Le tissu
       
 
La transformation
     
   
 
 
 

Les graines de lin, répandues à la volée au mitant de mai sur un sol meuble et perméable, fleurissent après six à huit semaines de croissance. Les petites fleurs qui couvrent les champs pendant environ dix jours continuent de mûrir jusqu’à la fin de l’été. Les tiges jaunies sont arrachées avec leurs racines, jamais fauchées, par poignées égales, d’un coup sec. Étalées sur le champ en couches très minces, soumises à l’alternance du vent, du soleil, de la rosée et de la pluie, retournées aux dix jours, elles vont rouir à la rosée.

Par une belle journée séchante, les tiges rassemblées en petites javelles, attachées en gerbes, bottes ou bottillons, sont étendues sur la batterie les unes à côté des autres, immobilisées d’une lourde planche. Le fléau à bout de bras, les hommes battent en alternance pour libérer les graines qui, secouées à l’aide du van et débarrassées des impuretés, seront entreposées jusqu’aux prochaines semailles.

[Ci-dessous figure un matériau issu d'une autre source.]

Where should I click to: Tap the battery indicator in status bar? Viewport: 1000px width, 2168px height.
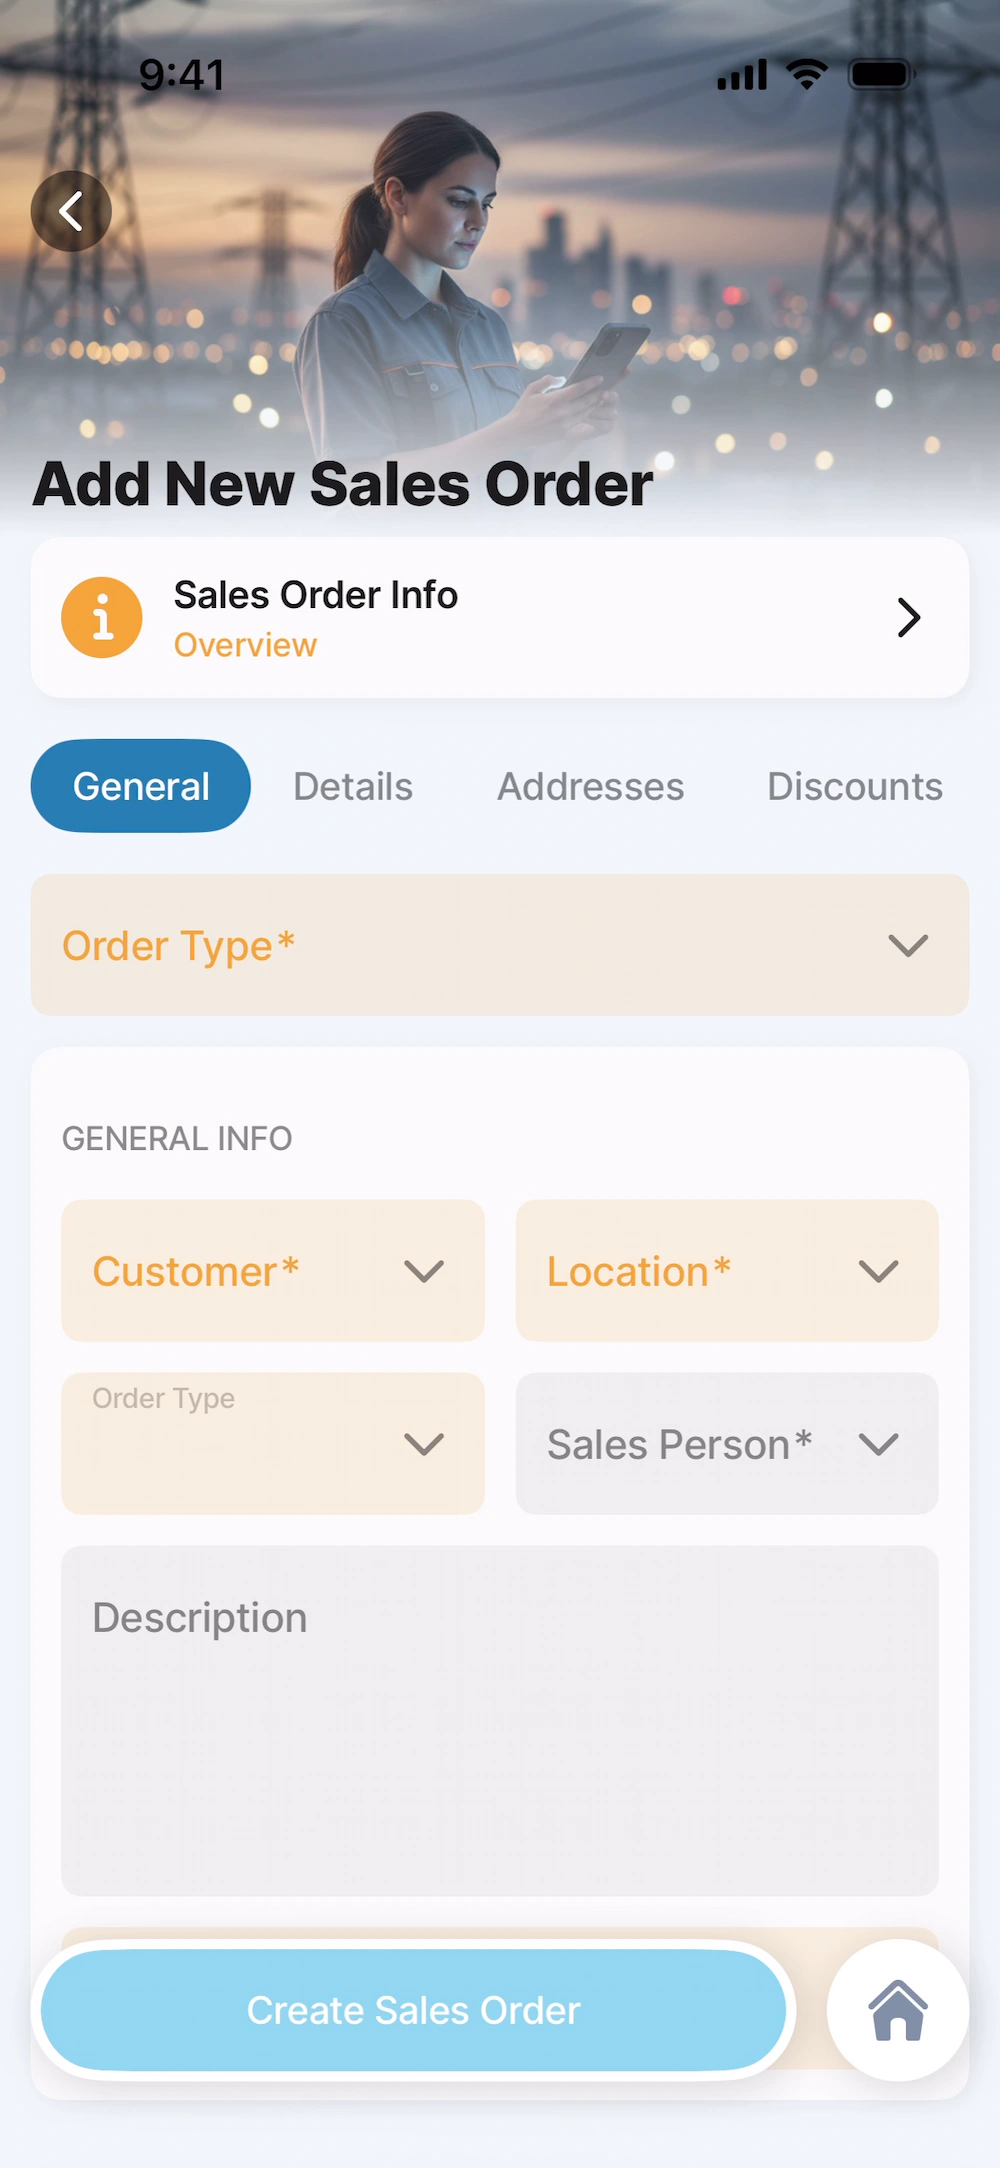tap(880, 75)
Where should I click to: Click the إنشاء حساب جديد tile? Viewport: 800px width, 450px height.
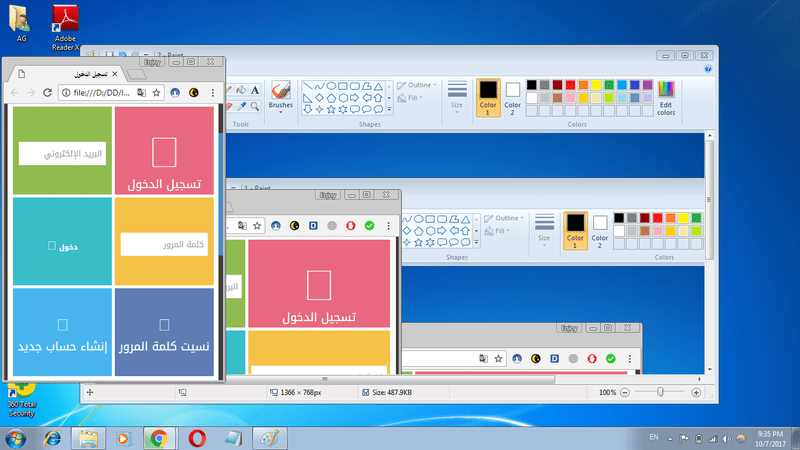(x=63, y=333)
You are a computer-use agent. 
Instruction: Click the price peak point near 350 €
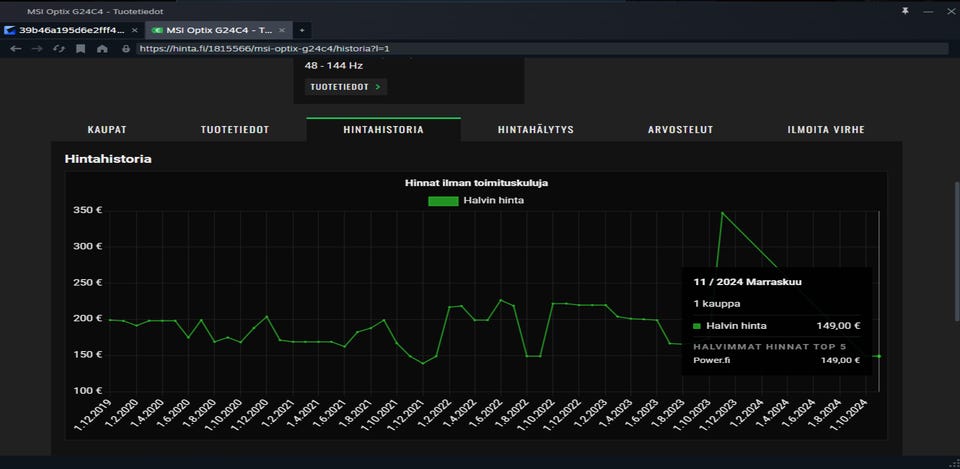722,212
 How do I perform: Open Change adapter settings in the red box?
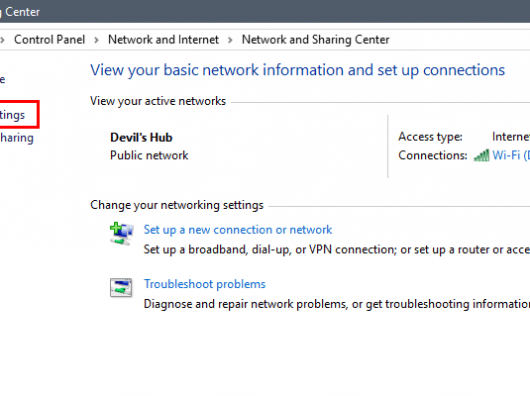(13, 115)
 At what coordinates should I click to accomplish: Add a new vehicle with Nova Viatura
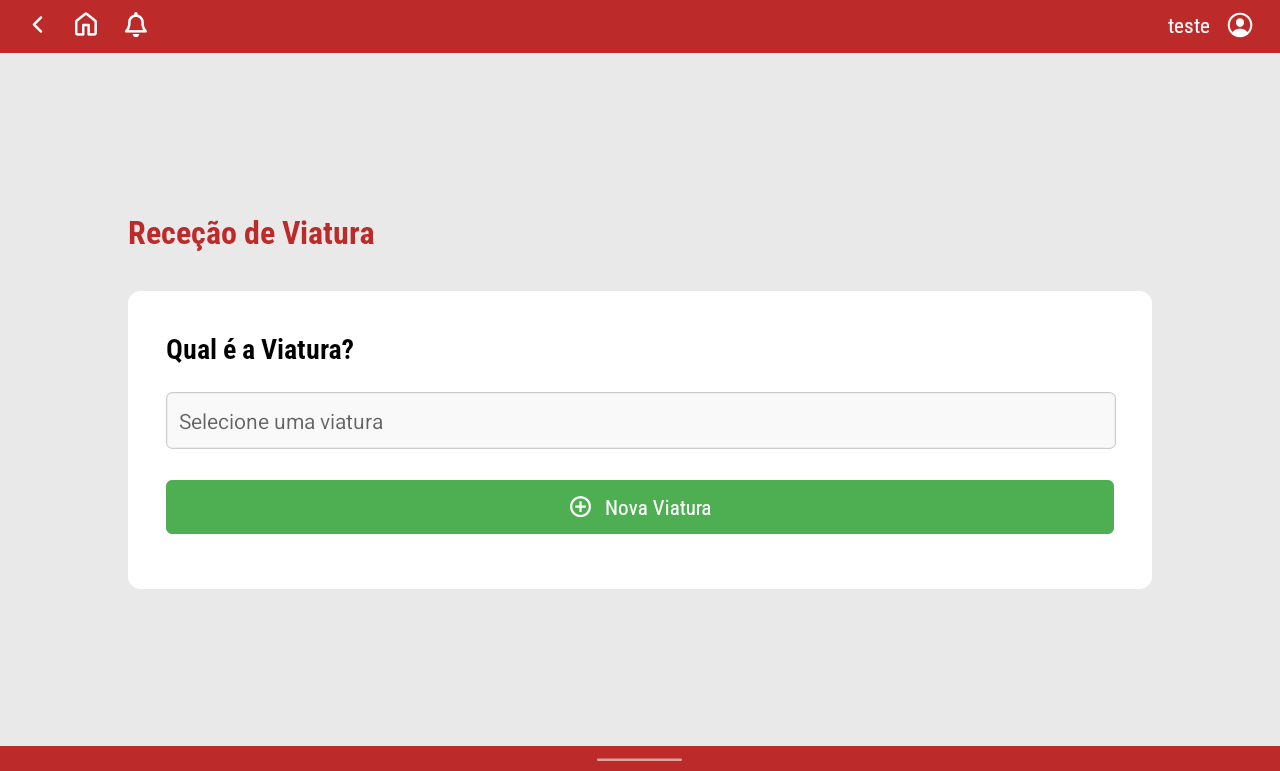tap(640, 507)
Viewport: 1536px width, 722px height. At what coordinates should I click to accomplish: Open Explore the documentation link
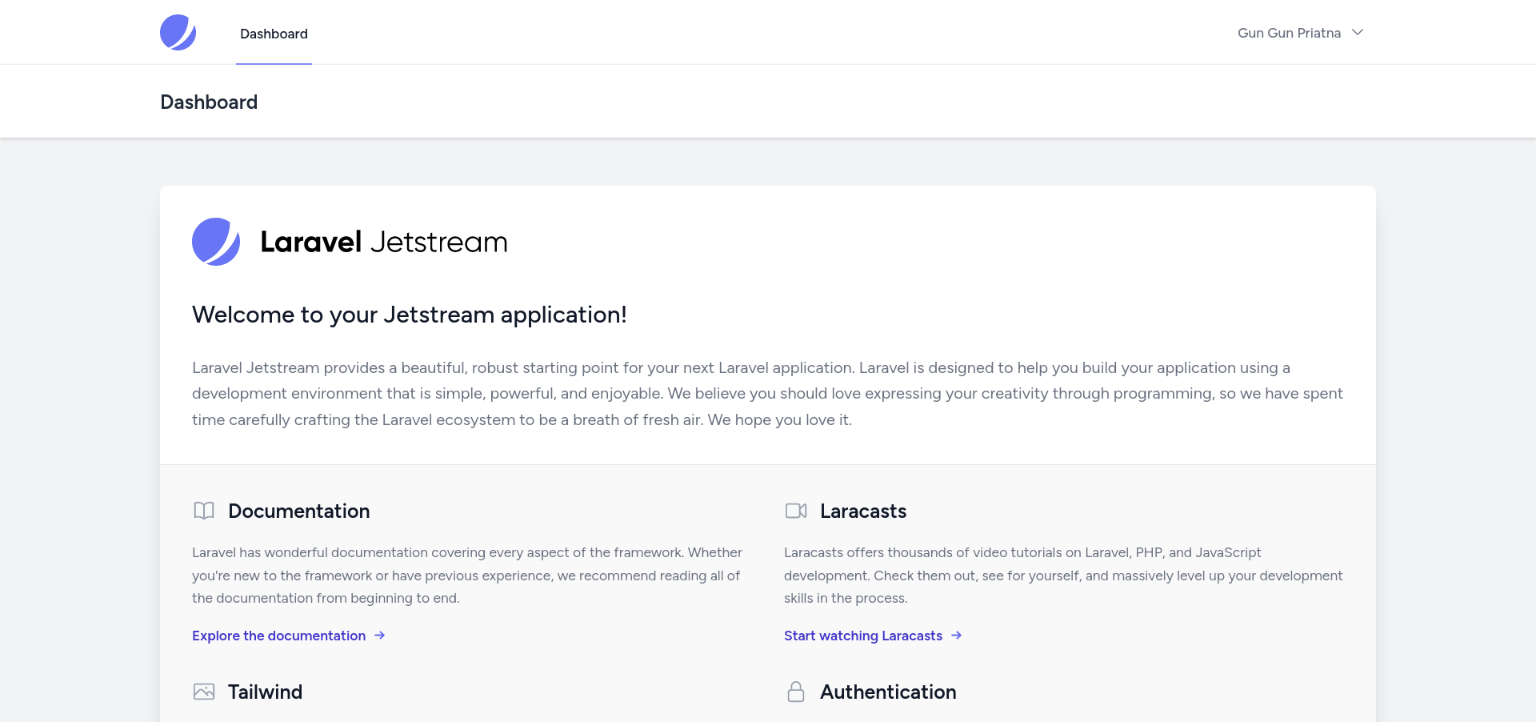[279, 635]
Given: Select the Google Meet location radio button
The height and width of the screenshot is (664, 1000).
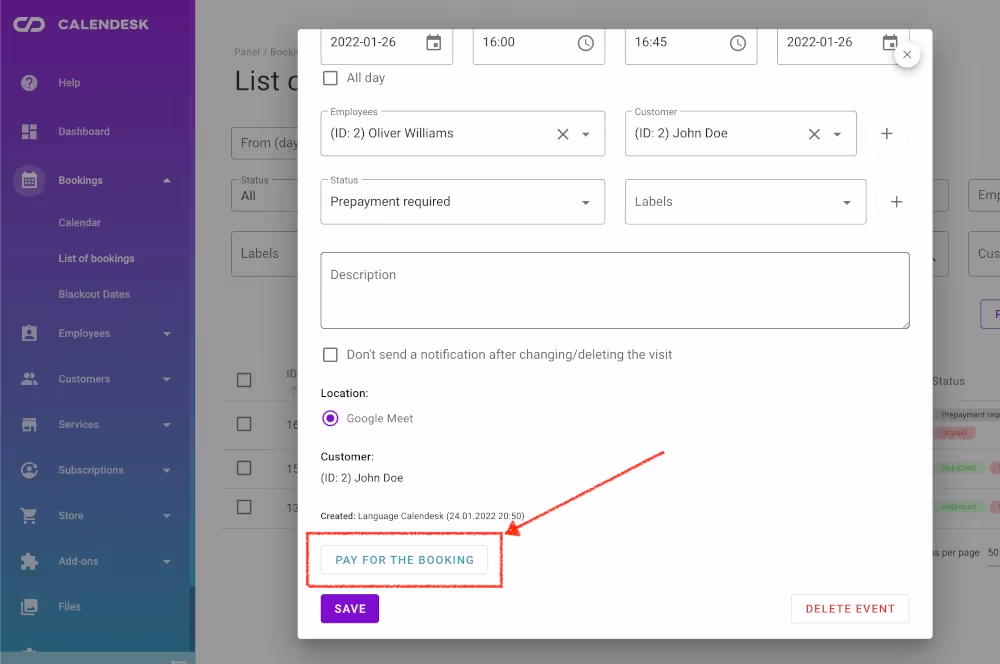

Par temps clair et frais d’octobre, s’organise entre les voisins la corvée du broyage. Le chauffeur ou la mère-feu installe une chaufferie à l’abri des vents dominants, le plus souvent à l’orée du bois, près d’un cours d’eau, loin des bâtiments. Les poignées de lin séchées et plus cassantes sont partagées entre les brayeuses qui, à l’aide du brayon frappent les tiges pour rompre la chènevotte en aigrettes et dégager la matière ligneuse. Les dernières aigrettes tomberont sous les coups de l’écang ou des palmes du moulin flamand.

Passée et repassée à travers les dents du séran, démêlée et détachée de l’étoupe, la belle poignée de filasse qui présente alors un faisceau régulier, rassemblée en une chevelure souple, pliée et tressée en torquettes est prête pour le filage.